Pointing records for screenshots and pages:
□ □ □ □ □

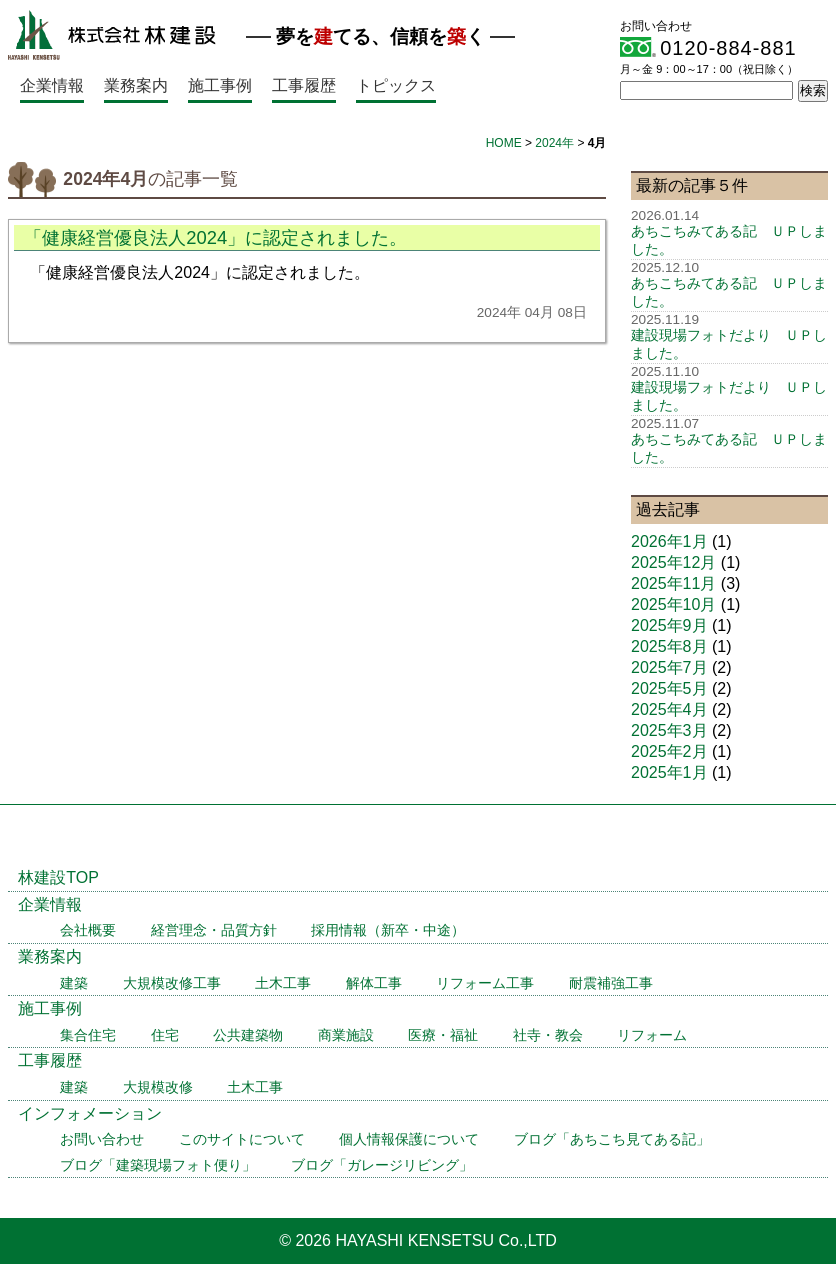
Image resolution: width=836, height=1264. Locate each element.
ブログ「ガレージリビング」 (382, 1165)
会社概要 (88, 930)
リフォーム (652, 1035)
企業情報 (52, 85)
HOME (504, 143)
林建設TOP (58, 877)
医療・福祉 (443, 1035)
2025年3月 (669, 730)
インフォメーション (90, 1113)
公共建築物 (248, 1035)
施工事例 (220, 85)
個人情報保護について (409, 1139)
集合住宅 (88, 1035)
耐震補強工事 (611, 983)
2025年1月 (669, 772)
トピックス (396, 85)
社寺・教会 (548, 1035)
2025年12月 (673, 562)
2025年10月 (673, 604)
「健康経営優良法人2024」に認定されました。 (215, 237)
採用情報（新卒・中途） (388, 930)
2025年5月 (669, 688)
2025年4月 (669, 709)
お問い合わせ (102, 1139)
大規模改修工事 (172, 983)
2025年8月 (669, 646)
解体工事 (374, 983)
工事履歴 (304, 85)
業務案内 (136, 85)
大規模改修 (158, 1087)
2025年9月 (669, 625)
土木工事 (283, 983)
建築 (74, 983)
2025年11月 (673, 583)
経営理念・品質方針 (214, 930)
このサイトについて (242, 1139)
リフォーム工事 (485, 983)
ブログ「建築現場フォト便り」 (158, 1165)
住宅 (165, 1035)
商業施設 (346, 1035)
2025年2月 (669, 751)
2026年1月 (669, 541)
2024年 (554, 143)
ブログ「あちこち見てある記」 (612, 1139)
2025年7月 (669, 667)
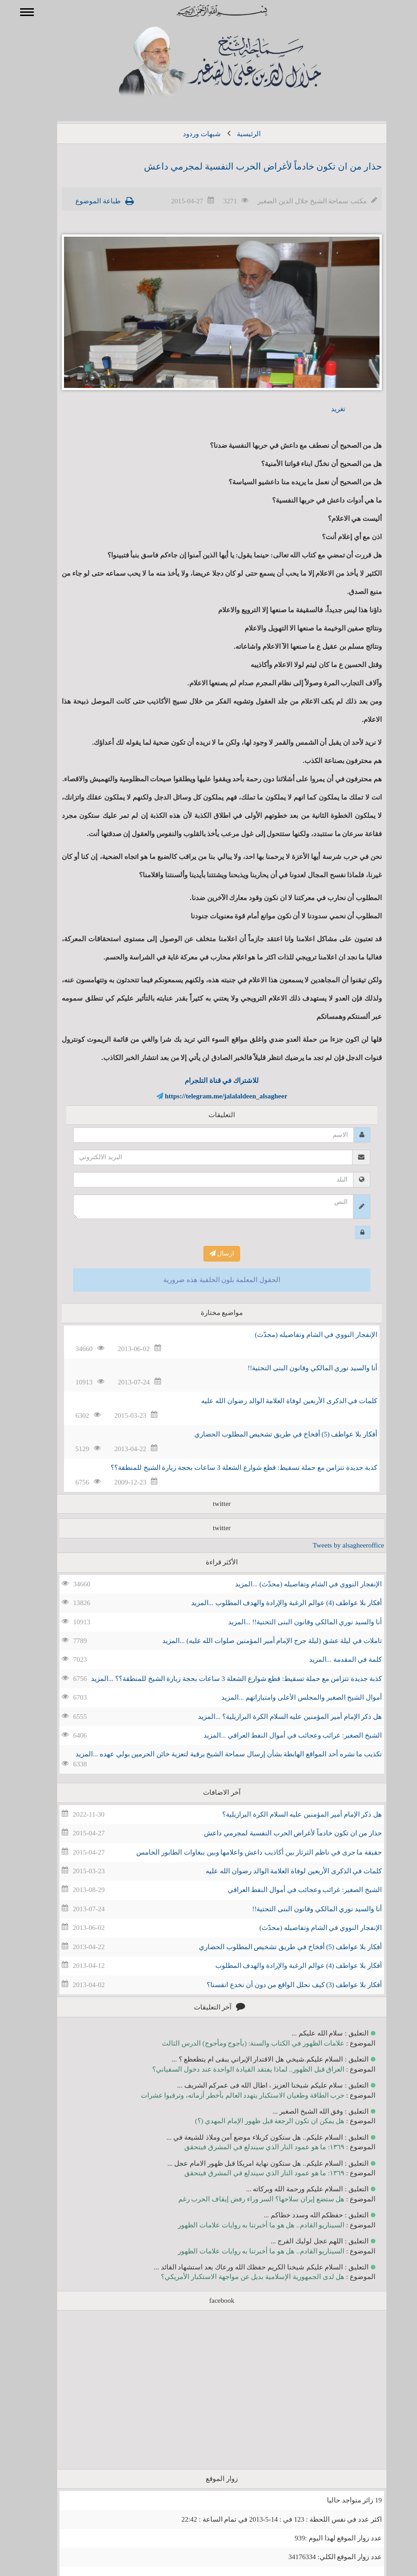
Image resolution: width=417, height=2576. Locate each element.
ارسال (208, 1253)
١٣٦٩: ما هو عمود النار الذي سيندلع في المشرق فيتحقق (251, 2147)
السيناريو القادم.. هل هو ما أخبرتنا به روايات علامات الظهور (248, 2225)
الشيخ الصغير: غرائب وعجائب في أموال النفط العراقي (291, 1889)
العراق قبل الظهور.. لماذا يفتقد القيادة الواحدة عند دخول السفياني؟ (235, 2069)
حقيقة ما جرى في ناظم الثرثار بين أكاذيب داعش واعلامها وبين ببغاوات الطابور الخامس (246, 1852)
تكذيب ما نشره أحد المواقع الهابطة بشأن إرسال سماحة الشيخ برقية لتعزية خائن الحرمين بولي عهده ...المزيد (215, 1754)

□ □ □ □ □

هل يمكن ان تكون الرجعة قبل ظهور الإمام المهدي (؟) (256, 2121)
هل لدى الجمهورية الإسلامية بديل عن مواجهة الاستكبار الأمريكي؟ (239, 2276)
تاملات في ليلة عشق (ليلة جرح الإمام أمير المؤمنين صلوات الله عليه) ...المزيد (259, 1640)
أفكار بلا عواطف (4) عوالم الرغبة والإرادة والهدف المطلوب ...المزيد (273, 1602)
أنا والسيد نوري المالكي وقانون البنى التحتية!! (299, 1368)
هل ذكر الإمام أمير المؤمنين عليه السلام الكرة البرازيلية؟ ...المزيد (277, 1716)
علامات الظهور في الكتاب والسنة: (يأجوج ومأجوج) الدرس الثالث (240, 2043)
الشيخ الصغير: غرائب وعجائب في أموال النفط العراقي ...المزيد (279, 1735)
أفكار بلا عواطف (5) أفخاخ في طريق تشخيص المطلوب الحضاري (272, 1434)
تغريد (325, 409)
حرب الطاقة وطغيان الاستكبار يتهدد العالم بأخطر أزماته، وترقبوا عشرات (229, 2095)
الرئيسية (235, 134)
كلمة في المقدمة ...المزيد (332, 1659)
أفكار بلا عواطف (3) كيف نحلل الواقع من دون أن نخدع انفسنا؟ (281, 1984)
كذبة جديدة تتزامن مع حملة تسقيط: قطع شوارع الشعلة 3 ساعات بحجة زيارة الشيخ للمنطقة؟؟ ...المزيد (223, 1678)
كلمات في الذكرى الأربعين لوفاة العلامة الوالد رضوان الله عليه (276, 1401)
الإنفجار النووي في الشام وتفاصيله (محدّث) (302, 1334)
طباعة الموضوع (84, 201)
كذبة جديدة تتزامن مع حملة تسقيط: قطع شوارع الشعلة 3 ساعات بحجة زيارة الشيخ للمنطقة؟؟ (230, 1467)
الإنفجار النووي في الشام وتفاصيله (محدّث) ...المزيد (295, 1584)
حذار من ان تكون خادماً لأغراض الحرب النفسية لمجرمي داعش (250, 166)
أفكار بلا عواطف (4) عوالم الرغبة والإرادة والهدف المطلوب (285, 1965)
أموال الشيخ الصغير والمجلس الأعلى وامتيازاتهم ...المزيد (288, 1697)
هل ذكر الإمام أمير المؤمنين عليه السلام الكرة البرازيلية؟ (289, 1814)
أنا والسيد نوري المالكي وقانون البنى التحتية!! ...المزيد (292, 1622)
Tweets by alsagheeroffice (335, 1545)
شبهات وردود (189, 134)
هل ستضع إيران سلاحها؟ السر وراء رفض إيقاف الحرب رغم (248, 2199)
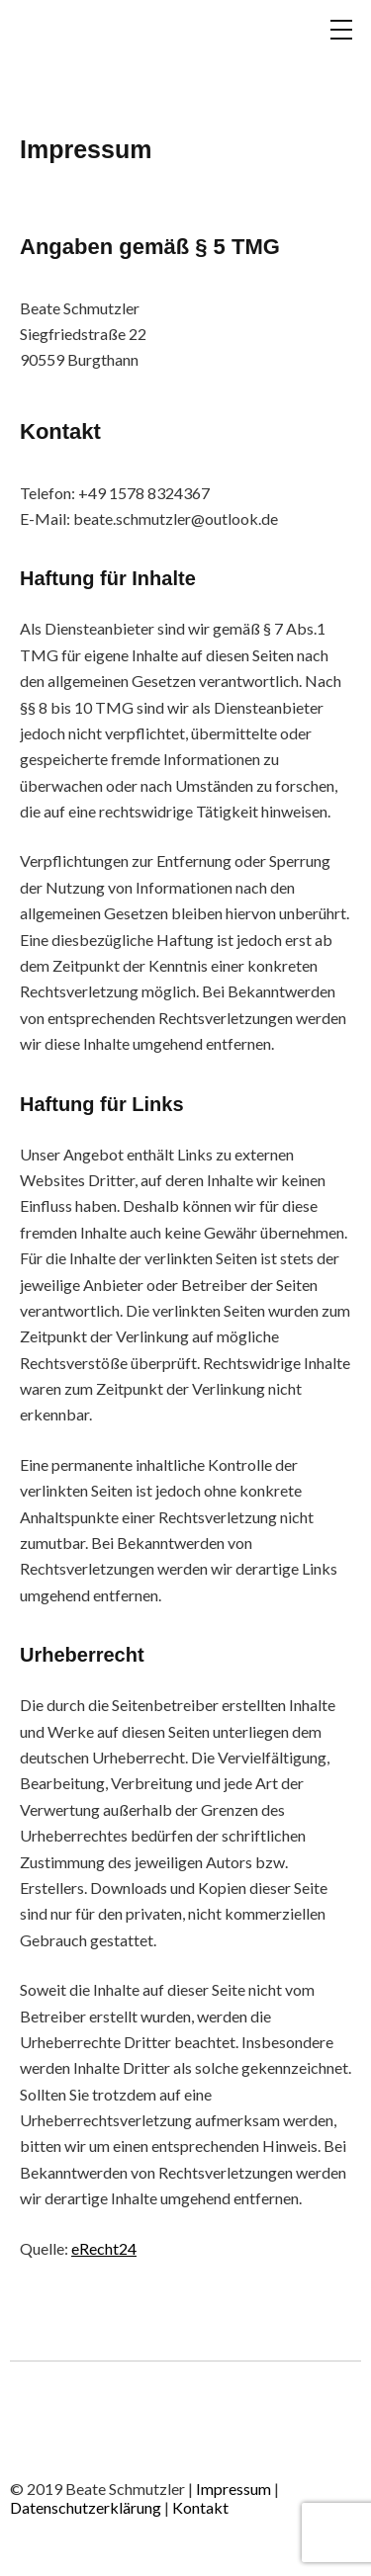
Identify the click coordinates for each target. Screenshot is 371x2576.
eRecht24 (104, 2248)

□ □ □ □ □

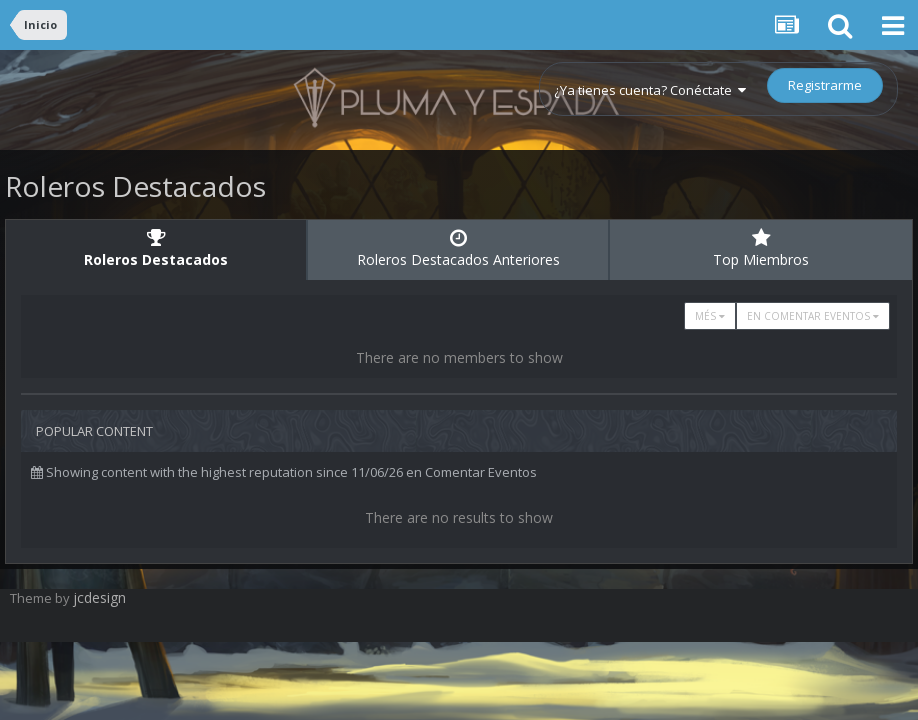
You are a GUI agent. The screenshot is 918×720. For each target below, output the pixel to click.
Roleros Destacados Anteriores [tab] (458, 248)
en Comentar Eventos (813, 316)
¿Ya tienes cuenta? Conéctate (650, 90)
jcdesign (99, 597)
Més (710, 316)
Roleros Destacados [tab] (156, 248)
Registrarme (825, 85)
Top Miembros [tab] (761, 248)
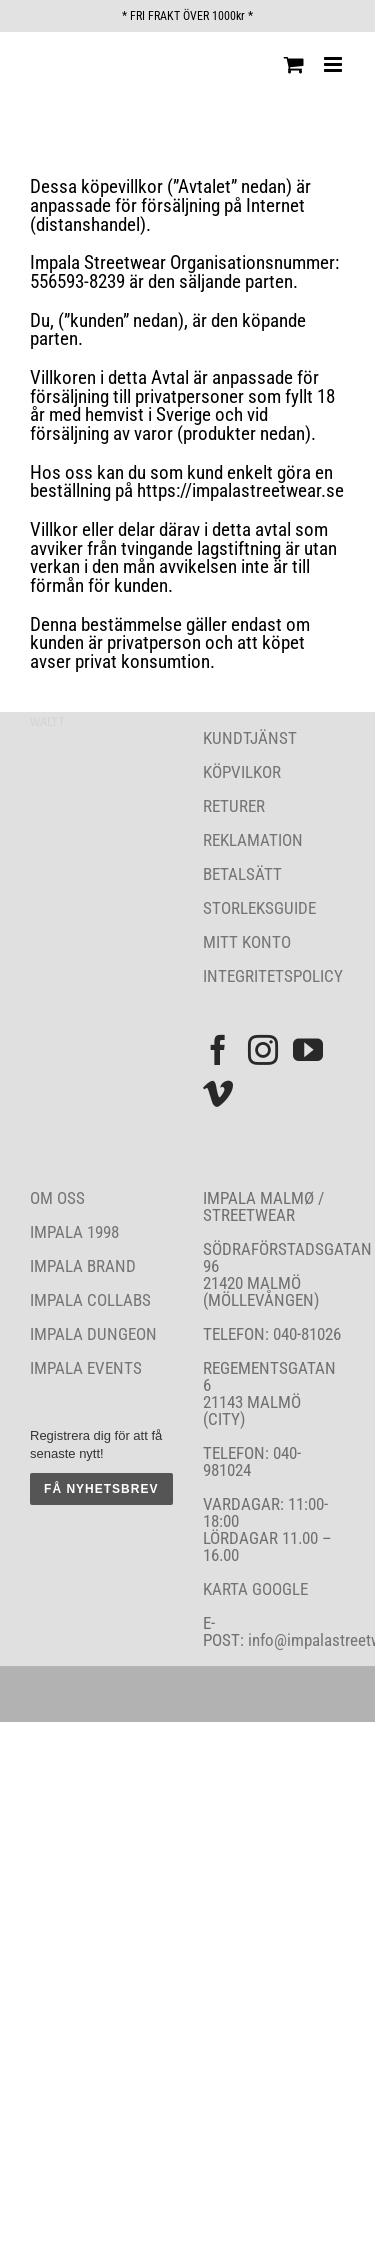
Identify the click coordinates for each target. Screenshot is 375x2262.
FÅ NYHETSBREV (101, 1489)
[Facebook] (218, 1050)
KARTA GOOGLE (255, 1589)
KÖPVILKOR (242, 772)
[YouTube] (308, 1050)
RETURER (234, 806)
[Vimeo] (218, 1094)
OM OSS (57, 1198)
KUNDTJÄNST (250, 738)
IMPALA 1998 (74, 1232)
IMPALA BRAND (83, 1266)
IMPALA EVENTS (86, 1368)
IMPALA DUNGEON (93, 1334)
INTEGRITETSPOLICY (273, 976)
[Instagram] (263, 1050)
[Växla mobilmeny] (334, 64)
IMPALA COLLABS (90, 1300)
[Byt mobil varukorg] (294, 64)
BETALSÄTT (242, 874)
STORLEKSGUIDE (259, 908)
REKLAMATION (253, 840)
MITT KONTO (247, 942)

□ □ □ □ □

## Your objective
Copy the data from the line containing "Image resolution: width=836, height=1264." through the line containing "حقيقة ما جرى", requests included, and raise every coordinate in the answers by 77. Leave the pictures out.

## Answer in full
Image resolution: width=836, height=1264. Locate each element.
ブログ「ガレージリビング」 (459, 1242)
会社概要 (165, 1007)
リフォーム (729, 1112)
企業情報 (129, 162)
HOME (581, 220)
林建設TOP (135, 954)
医療・福祉 (520, 1112)
2025年3月 (746, 807)
インフォメーション (167, 1190)
公共建築物 (325, 1112)
施工事例 (297, 162)
個人情報保護について (486, 1216)
集合住宅 (165, 1112)
耐震補強工事 (688, 1060)
2025年1月 (746, 849)
トピックス (473, 162)
社寺・教会 (625, 1112)
2025年12月 (750, 639)
2025年10月 (750, 681)
「健康経営優良法人2024」に認定されました。 (292, 314)
採用情報（新卒・中途） (465, 1007)
2025年5月 (746, 765)
2025年4月 (746, 786)
お問い合わせ (179, 1216)
大規模改修工事 (249, 1060)
2025年8月 (746, 723)
解体工事 (451, 1060)
工事履歴 (381, 162)
業務案内 (213, 162)
大規模改修 (235, 1164)
2025年9月 (746, 702)
土木工事 (360, 1060)
建築 (151, 1060)
2025年11月 (750, 660)
経営理念・品質方針 (291, 1007)
このサイトについて (319, 1216)
リフォーム工事 (562, 1060)
ブログ「建築現場フォト便り」 (235, 1242)
住宅 (242, 1112)
商業施設 (423, 1112)
2025年2月 (746, 828)
2026年1月 (746, 618)
2024年 (631, 220)
ブログ「あちこち見てある記」 (689, 1216)
2025年7月 (746, 744)
Image resolution: width=417, height=2576. Locate each element.
ارسال (285, 1330)
١٣٦٩: ما هو عمود النار الذي سيندلع في المشرق فيتحقق (328, 2224)
السيناريو القادم.. هل هو ما أخبرتنا به روايات علامات الظهور (325, 2302)
الشيخ الصغير: غرائب وعجائب في أموال النفط العراقي (368, 1966)
العراق قبل الظهور.. لماذا يفتقد القيادة الواحدة عند دخول السفياني؟ (312, 2146)
حقيقة ما جرى في ناظم الثرثار بين أكاذيب داعش واعلامها وبين ببغاوات الطابور الخامس (323, 1929)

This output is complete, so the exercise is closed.